Similarity Computation Exploiting The Semantic And Syntactic Inherent Structure Among Job Titles 
Full Research Paper | Industry Track ICSOC 2017 (Published)

Sarthak Ahuja, Joydeep Mondal, Sudhanshu S. Singh, David G. George

Solutions providing hiring analytics involve mapping company provided job descriptions to a standard job framework, thereby requiring computation of a similarity score between two jobs. Most systems doing so apply document similarity computation methods to all pairs of provided job descriptions. This approach can be computationally expensive and adversely impacted by the quality of the job descriptions which often include information not relevant to the job or candidate qualifications. We propose a method to narrow down pairs of job descriptions to be compared by comparing job titles first. The observation that each job title can be decomposed into three components, domain, function and attribute, forms the basis of our method. Our proposal focuses on training the machine learning models to identify these three components of any given job title. Next we do a semantic match between the three identified components, and use those match scores to create a composite similarity score between any two pair of job titles. The elegance of this solution lies in the fact that job titles are the most concise definition of the job and the resulting matches can easily be verified by human experts. Our results show that the approach provides extremely reliable results.

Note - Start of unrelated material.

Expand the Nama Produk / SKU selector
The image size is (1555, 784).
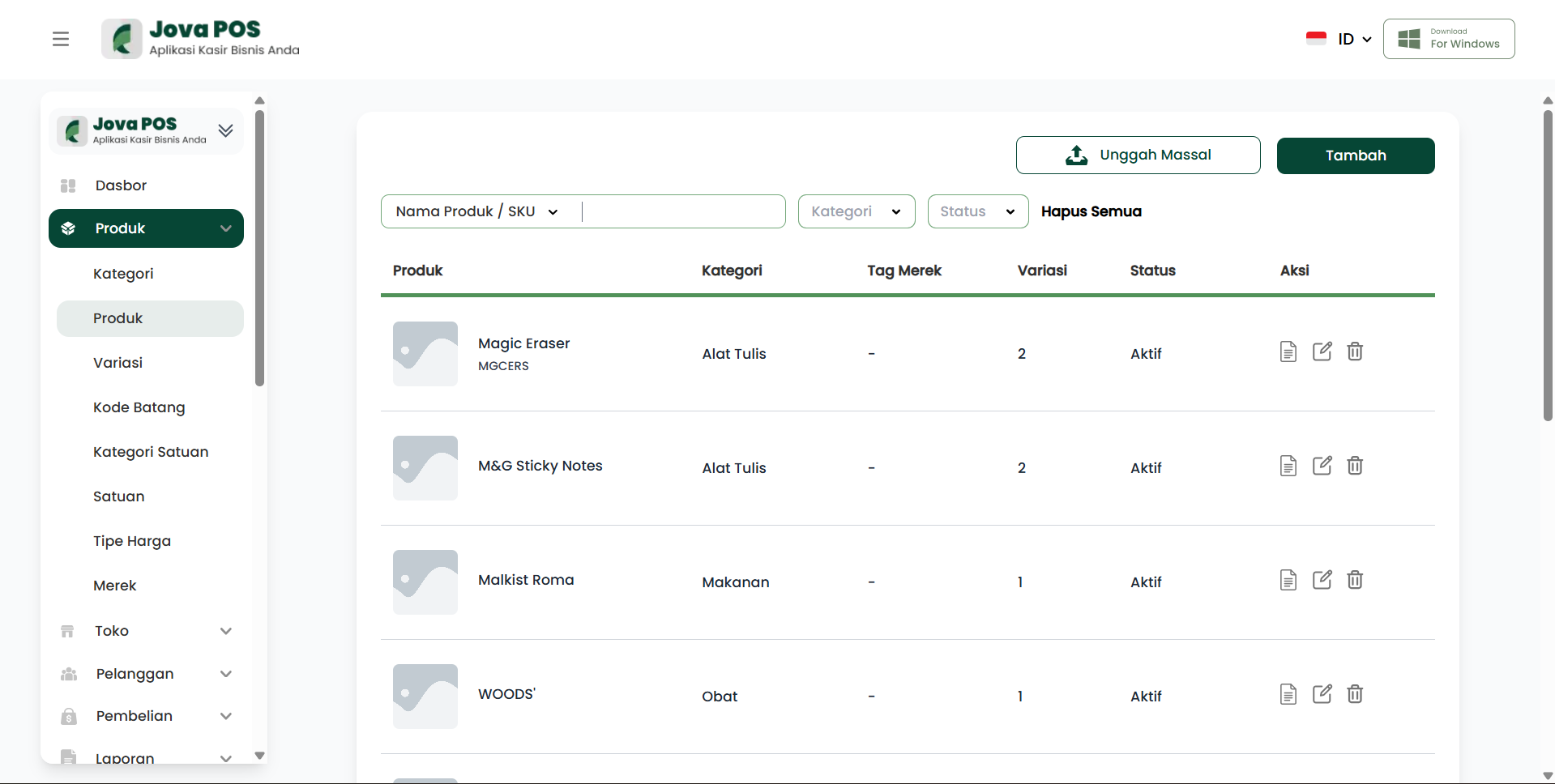(x=477, y=211)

Multi Level Clustering Technique Leveraging Expert Insight 
Full Research Paper | Industry Track Joint Statistical Meet 2017 (Published)

Sudhanshu Singh, Ritwik Chaudhuri, Manu Kuchhal, Sarthak Ahuja, Gyana Parija

State of the art clustering algorithms operate well on numeric data but for textual data rely on conversion to numeric representation. This conversion is done by adopting approaches like TFIDF, Word2Vec, etc. and require large amount of contextual data to do the learning. Such contextual data may not be always available for the given domain. We propose a novel algorithm that incorporates Subject Matter Experts’ (SME) inputs in lieu of contextual data to be able to do effective clustering of a mix of textual and numeric data. We leverage simple semantic rules provided by SMEs to do a multi-level iterative clustering that is executed on the Apache Spark Platform for accelerated outcome. The semantic rules are used to generate large number of small sized clusters which are qualitatively merged using the principles of Graph Colouring. We present the results from a Recruitment Process Benchmarking case study on data from multiple jobs. We applied the proposed technique to create suitable job categories for establishing benchmarks. This approach provides far more meaningful insights than traditional approach where benchmarks are calculated for all jobs put together.

Cogniculture- Towards a better Human-Machine Co-evolution
Technical Article | Arxiv 2017 (Published)

Rakesh Pimplikar, Kushal Mukherjee, Gyana Parija, Ramasuri Naraynam, Rohith Vallam, Harith Vishvakarma, Sarthak Ahuja, Ritwik Chaudhuri, Joydeep Mondal, Manish Kataria

Research in Artificial Intelligence is breaking technology barriers every day. New algorithms and high performance computing are making things possible which we could only have imagined earlier. People in AI community have diverse set of opinions regarding the pros and cons of AI mimicking human behavior. Instead of worrying about AI advancements, we propose a novel idea of cognitive agents, including both human and machines, living together in a complex adaptive ecosystem, collaborating on human computation for producing essential social goods while promoting sustenance, survival and evolution of the agents’ life cycle. We highlight several research challenges and technology barriers in achieving this goal. We propose a governance mechanism around this ecosystem to ensure ethical behaviors of all cognitive agents. Along with a novel set of use-cases of Cogniculture, we discuss the road map ahead for this journey.